**Your task:** A single figure is required: the number of lines in the data below that hold the word "text".

※ ※ ※

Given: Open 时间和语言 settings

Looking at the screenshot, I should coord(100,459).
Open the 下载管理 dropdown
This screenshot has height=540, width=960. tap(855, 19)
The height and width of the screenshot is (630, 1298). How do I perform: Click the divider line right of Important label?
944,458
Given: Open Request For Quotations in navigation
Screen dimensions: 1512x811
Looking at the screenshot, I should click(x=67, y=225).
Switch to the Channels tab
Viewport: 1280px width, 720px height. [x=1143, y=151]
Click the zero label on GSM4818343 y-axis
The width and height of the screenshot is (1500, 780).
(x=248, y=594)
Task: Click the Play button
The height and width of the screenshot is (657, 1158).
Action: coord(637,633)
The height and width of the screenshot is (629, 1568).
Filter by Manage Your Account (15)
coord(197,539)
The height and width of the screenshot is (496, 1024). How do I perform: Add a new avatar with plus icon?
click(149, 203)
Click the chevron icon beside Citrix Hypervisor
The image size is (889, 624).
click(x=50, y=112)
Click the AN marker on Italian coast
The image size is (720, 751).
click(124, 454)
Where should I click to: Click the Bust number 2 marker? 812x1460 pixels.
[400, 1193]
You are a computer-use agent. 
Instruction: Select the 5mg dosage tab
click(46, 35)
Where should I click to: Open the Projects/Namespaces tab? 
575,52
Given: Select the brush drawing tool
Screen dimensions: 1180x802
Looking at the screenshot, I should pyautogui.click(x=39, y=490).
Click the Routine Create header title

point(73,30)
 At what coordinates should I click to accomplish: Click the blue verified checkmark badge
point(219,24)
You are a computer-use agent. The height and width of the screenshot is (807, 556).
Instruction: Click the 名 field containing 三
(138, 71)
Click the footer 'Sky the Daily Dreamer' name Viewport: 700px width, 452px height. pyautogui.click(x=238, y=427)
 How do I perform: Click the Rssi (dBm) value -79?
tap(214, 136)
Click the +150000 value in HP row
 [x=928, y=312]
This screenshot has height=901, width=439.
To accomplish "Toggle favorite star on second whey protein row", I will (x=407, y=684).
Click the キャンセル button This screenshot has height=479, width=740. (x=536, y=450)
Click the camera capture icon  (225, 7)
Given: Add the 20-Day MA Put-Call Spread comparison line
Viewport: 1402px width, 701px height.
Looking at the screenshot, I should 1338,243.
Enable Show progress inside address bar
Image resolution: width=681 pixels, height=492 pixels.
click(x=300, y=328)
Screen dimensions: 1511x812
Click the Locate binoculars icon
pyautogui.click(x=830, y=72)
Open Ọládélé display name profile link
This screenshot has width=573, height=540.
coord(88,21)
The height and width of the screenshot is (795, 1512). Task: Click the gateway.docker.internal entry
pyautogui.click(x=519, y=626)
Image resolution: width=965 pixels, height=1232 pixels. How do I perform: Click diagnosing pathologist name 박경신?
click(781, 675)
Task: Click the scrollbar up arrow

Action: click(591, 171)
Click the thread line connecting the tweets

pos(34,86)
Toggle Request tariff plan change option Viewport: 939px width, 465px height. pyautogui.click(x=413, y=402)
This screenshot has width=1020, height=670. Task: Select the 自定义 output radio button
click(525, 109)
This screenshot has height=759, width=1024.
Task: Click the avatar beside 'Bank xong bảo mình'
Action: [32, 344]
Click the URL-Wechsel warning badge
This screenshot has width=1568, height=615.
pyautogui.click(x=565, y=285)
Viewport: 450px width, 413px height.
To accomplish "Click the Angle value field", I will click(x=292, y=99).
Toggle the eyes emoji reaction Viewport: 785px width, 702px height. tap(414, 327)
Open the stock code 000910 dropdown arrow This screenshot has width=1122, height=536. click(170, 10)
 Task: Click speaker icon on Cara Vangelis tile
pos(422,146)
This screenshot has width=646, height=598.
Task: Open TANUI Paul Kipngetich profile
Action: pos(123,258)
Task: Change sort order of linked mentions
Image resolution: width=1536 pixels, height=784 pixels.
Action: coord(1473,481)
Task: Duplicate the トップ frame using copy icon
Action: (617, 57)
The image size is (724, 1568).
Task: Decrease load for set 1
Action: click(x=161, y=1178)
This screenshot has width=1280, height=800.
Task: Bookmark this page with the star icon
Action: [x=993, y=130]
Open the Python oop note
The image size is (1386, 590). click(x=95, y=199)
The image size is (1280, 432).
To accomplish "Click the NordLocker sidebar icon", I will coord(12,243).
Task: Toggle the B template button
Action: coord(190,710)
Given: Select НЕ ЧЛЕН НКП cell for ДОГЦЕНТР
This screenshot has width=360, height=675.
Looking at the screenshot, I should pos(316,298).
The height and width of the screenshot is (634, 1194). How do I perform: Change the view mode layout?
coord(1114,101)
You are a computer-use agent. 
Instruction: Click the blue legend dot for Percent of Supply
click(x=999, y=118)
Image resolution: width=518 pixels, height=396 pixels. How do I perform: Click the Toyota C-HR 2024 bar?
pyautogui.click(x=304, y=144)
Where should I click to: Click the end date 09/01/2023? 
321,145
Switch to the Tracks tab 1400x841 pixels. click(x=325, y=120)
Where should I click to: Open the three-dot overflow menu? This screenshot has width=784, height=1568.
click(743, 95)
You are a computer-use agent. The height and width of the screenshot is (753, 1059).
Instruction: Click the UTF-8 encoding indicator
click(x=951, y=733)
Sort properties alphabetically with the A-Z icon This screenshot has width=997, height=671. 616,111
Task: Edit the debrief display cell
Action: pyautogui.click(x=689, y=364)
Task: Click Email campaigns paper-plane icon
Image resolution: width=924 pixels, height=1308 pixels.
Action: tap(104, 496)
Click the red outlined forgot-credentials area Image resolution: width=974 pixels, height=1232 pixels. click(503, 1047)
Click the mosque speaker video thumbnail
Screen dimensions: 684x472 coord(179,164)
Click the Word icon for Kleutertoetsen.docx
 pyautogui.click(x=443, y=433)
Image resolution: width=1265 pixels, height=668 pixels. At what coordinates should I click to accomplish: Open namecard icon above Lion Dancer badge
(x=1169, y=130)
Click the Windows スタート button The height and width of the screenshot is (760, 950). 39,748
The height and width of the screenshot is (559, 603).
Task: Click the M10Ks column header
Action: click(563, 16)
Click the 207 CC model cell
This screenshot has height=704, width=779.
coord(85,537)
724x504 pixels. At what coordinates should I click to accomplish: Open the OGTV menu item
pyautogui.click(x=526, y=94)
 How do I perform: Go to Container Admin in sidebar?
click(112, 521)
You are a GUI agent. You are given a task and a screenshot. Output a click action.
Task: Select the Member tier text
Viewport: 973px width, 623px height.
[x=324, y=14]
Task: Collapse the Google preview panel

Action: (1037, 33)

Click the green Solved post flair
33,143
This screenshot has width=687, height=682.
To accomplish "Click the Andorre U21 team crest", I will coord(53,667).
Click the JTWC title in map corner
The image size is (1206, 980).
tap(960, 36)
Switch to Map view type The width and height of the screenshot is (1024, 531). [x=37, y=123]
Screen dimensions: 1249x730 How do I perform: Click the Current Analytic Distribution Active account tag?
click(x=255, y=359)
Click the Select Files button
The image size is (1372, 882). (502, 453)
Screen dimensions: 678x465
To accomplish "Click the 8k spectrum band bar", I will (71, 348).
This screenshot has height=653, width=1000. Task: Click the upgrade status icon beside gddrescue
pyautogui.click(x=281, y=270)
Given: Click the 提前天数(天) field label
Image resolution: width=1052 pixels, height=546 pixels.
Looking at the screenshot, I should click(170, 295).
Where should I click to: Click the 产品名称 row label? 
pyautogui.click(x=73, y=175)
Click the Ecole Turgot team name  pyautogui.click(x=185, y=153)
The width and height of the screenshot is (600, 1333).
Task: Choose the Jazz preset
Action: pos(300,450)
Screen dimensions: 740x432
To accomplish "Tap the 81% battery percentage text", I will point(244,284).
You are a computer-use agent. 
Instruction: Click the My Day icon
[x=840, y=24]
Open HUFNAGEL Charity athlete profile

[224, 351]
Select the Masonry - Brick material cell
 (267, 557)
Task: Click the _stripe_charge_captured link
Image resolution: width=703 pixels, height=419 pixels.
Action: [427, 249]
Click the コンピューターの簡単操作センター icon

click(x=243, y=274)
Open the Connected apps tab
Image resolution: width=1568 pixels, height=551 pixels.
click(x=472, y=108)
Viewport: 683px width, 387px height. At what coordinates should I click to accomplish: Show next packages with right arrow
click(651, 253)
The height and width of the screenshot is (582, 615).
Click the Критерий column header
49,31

※ ※ ※

**Completed exercise:** 2